Figure 5
From: Recognition by host nuclear transport proteins drives disorder-to-order transition in Hendra virus V
HeV V adopts a more compact conformation upon exportin-1/RanGTP or importin α2/β1 binding as determined by SAXS analysis. (a) Size exclusion chromatography profiles for the V:exportin-1/Ran-GTP SAXS experiment.

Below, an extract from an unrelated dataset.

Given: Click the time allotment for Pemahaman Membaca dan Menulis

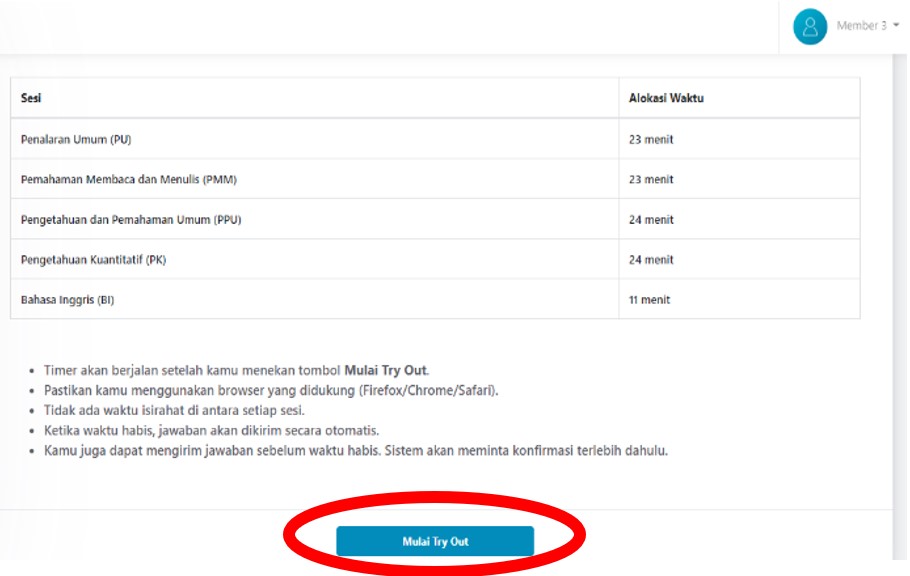Looking at the screenshot, I should (x=651, y=179).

Rg values of HeV V, exportin-1/Ran-GTP and the V:exportin-1/Ran-GTP complex were calculated across each peak, with average values of 72.0 ± 0.5 Å, 44.0 ± 0.6 Å and 64 ± 0.2 Å, respectively, shown by horizontal lines. (b) Size exclusion chromatography profiles for the V:importin α2/β1 SAXS experiment. Radius of gyration (Rg) values of HeV V, importin α2/β1 and the V:importin α2/β1 complex were calculated across each peak, with average values of 72.0 ± 0.5 Å, 52.0 ± 0.7 Å and 85.0 ± 0.6 Å, respectively, shown by horizontal lines. (c) P(r) plots for HeV V, exportin-1/Ran-GTP and the V:exportin-1/Ran-GTP complex. (d) P(r) plots for HeV V, importin α2/β1 and the V:importin α2/β1 complex. Kratky plots show that unlike (e) exportin-1/Ran-GTP and (f) importin α2/β1, V shows no globular fold. Some lack of structure is retained in the V:exportin-1/Ran-GTP and V:importin α2/β1 complexes.